Wäre in den vergangenen Wochen ein Angebot gekommen, hätte FCA-Sportchef Sandro Burki ihn lassen. «Es gab lose Kontakte, aber keine konkreten Angebote», sagt Hammerich. «Ein Wechsel stand also nicht zur Diskussion. Ich will mich hier durchbeissen.»

Mal schauen, was Hammerich in den nächsten Wochen und Monaten draufhat. Genug Talent für eine wichtige Rolle in einer Challenge-League-Mannschaft hat der Captain der Schweizer U20-Nationalmannschaft.

Es ist erfreulich, dass Trainer Patrick Rahmen und Sportchef Burki auf die jungen Aarauer setzen.
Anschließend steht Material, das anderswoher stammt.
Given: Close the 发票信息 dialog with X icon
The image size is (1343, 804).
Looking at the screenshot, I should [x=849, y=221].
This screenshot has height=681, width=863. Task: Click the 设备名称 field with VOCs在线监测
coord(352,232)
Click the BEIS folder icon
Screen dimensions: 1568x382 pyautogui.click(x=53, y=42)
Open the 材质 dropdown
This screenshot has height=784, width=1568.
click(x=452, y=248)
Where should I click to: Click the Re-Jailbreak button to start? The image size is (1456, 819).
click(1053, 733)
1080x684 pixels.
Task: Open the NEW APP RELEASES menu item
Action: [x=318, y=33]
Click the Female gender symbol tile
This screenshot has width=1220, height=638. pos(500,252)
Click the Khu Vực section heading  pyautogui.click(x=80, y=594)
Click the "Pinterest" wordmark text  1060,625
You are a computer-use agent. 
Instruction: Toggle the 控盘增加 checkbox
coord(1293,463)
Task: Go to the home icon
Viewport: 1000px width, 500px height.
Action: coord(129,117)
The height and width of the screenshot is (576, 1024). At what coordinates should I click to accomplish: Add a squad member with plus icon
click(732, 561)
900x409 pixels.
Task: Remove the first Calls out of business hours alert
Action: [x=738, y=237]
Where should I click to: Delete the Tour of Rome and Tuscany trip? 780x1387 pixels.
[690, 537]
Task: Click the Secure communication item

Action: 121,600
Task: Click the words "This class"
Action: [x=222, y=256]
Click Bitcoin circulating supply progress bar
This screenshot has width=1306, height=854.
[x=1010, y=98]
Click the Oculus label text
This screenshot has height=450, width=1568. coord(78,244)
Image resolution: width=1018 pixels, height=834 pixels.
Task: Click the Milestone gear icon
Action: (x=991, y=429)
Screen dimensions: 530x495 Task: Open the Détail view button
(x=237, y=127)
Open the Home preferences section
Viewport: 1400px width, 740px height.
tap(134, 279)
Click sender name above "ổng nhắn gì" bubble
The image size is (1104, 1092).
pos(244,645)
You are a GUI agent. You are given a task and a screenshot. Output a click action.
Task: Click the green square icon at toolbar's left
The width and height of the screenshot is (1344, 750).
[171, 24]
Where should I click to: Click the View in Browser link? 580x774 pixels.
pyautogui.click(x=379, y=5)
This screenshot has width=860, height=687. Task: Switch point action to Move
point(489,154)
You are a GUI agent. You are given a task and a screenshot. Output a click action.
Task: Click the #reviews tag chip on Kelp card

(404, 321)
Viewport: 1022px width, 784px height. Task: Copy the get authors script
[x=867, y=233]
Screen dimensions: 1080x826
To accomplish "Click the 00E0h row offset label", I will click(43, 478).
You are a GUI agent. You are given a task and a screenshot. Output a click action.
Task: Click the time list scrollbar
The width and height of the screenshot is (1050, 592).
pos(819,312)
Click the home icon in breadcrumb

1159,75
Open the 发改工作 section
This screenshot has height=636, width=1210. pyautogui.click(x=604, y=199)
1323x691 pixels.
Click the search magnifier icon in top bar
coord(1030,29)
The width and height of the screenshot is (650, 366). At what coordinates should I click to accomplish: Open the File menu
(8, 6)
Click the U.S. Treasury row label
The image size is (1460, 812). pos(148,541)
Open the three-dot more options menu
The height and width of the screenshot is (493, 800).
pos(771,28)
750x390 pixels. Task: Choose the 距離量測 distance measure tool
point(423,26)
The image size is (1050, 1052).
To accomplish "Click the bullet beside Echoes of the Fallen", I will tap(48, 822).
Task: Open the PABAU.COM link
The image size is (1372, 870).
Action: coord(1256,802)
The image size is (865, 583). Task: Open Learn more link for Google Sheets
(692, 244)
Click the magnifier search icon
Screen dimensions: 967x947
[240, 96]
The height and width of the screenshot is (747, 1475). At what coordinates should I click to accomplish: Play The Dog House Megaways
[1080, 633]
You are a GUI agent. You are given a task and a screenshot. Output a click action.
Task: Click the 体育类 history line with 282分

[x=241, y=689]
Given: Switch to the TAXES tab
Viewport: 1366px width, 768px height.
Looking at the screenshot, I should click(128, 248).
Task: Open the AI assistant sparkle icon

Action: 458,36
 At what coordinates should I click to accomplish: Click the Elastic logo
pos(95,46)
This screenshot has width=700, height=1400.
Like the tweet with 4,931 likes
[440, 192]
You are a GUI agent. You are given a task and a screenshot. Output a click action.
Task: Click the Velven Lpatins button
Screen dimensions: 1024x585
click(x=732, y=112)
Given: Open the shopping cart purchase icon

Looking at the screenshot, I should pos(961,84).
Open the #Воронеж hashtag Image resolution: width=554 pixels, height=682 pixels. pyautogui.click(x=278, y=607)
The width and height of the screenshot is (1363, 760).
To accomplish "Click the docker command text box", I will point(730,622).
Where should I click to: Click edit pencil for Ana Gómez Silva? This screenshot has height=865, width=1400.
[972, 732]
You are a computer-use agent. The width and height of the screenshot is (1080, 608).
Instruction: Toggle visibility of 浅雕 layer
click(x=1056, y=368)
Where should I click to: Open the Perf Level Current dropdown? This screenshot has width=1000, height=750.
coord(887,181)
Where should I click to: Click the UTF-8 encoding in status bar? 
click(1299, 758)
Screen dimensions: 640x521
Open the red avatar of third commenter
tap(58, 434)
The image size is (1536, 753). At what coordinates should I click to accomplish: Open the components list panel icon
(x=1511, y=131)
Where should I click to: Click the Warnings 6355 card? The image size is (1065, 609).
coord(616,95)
Beim 1:1 gegen Winterthur hat es sich bereits gelohnt: Mit dem 18-jährigen Torhüter Nicholas Ammeter, den 21-jährigen Raoul Giger und Hammerich und dem 25-jährigen Marco Thaler zählten vier Spieler aus dem eigenen Nachwuchs zu den besten Spielern. Und mit Yvan Alounga kam das 17-jährige Sturmtalent zu einem vielversprechenden Kurzeinsatz.